Thanks if anyone helps

import torch
import torch.multiprocessing as multiprocessing

def run():
  print("run")
  device=torch.device("cpu")
  x1 = torch.rand(720, 1280, dtype=torch.float32, device=device)
  print('a', x1)
  x2 = x1.to(dtype=torch.float64)
  print('b', x2.dtype)

x = torch.rand(1080, 1920,device=torch.device("cpu"))
print("finish create\n", x)

thread = multiprocessing.Process(target=run)
thread.start()
print("wait")
thread.join()
print("finish")

@MoriartyShan

The issue was with this line

print('a', x1)

If you convert this to

print('a', x1.detach().numpy())

I am not sure why this is happening. We need to get to the bottom of this. But printing of tensors within multiprocessing function caused your issue

Thanks for your advice.
But after changing code as yours, it blocked at x2 = x1.to(dtype=torch.float64). The line next it never executed.
I think there may be some setting in pytorch causes it.
And if change device in run to 'cuda:0', the problem disappears. But this really not what I want.

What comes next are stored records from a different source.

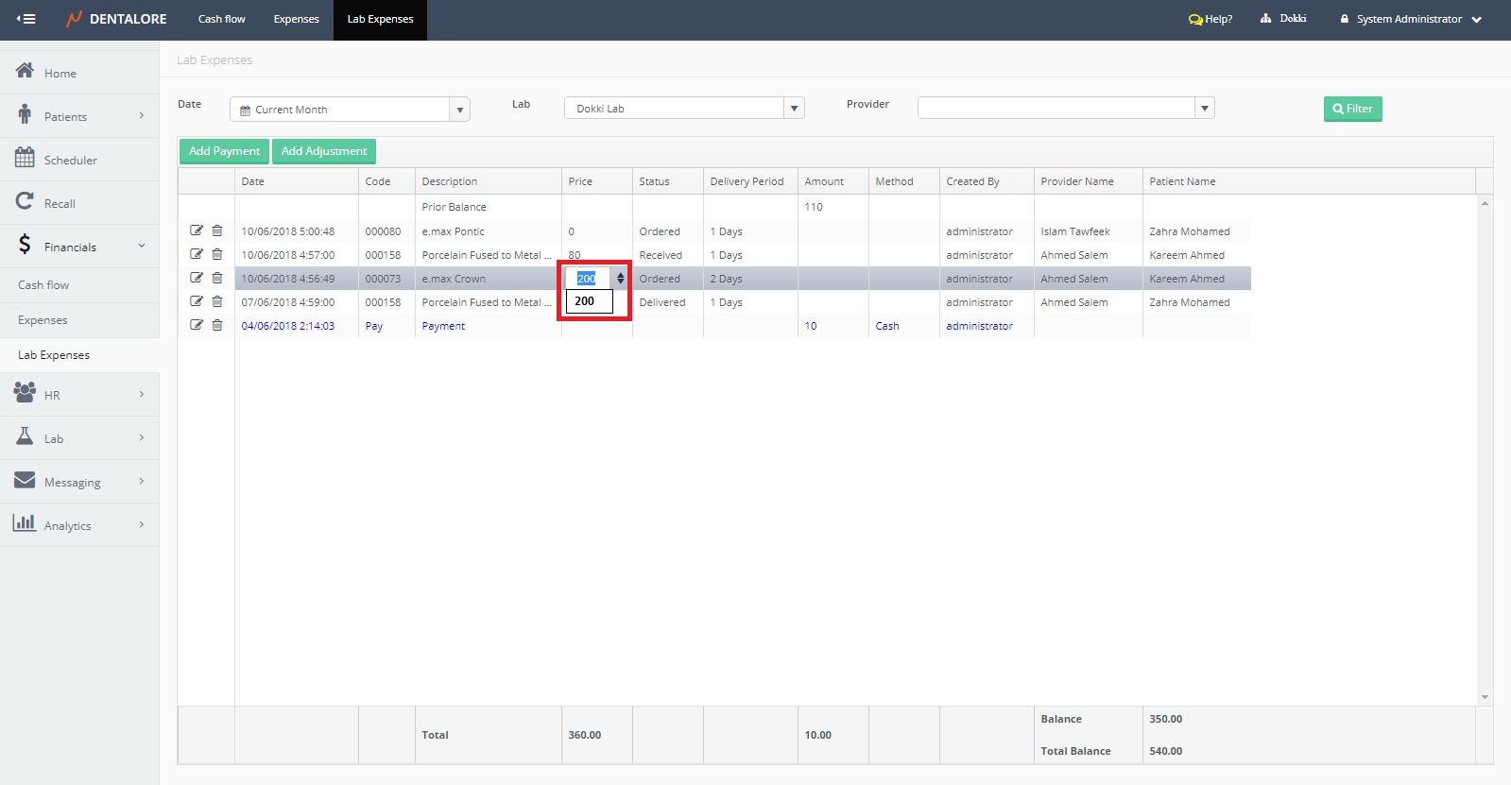Screen dimensions: 1511x785
Task: Click the Price input field showing 200
Action: (x=590, y=279)
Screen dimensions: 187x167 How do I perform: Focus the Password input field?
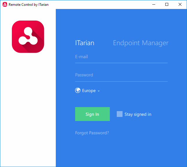click(x=121, y=75)
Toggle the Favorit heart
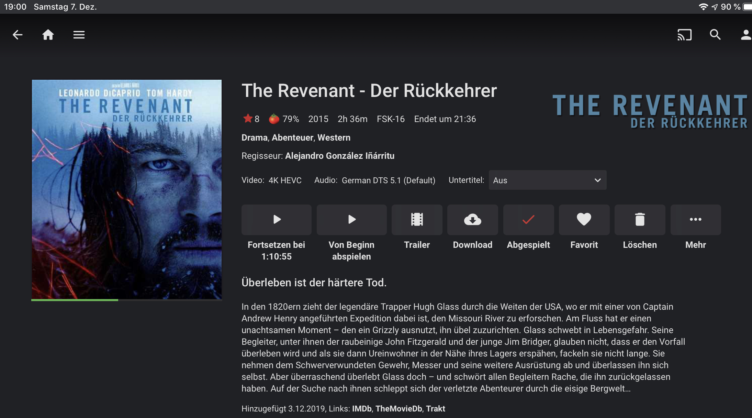Screen dimensions: 752x418 [584, 220]
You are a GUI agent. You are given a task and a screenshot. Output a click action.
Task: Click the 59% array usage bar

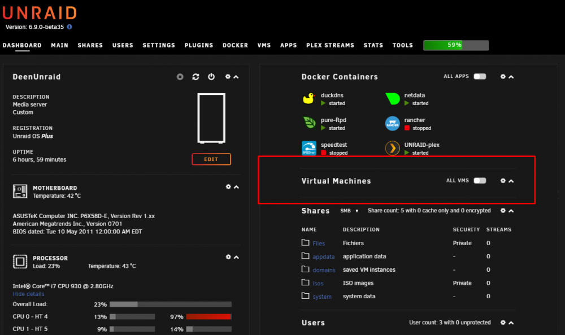(x=456, y=45)
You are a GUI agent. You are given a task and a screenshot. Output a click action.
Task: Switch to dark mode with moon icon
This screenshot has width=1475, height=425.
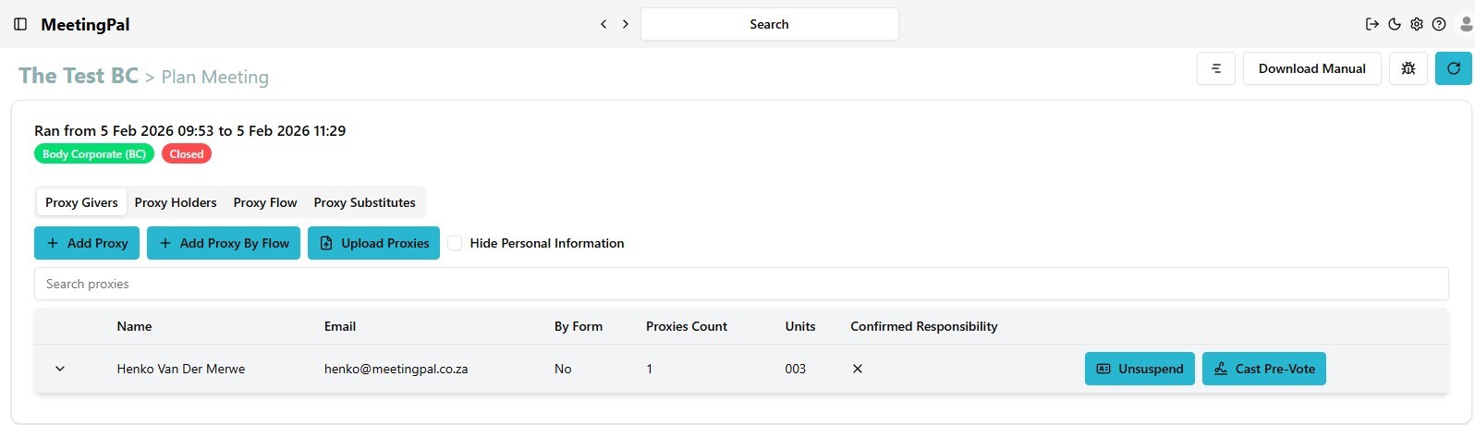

@MoriartyShan you are correc. This is weird behavior. For the time being, following is the workaround, but i will try to get to the bottom of this. It will be a good exercise

import torch
import torch.multiprocessing as multiprocessing
import copy 

def run():
    print("run")
    device=torch.device("cpu")
    print(torch.__version__)
    x1 = torch.rand(720, 1280, dtype=torch.float32, device=device)
    x2 = torch.from_numpy(x1.detach().numpy().astype(np.float64))
    print('b', x2.dtype)

x = torch.rand(1080, 1920,device=torch.device("cpu"))
print("finish create\n", x)

thread = multiprocessing.Process(target=run)
thread.start()
print("wait")
thread.join()
print("finish")

Thanks.
The example is a simplified code from my work. Changing tensor to numpy array can truly solve the problem above. Hope there is some way to work with pytorch in another thread.
I will try figure it out also.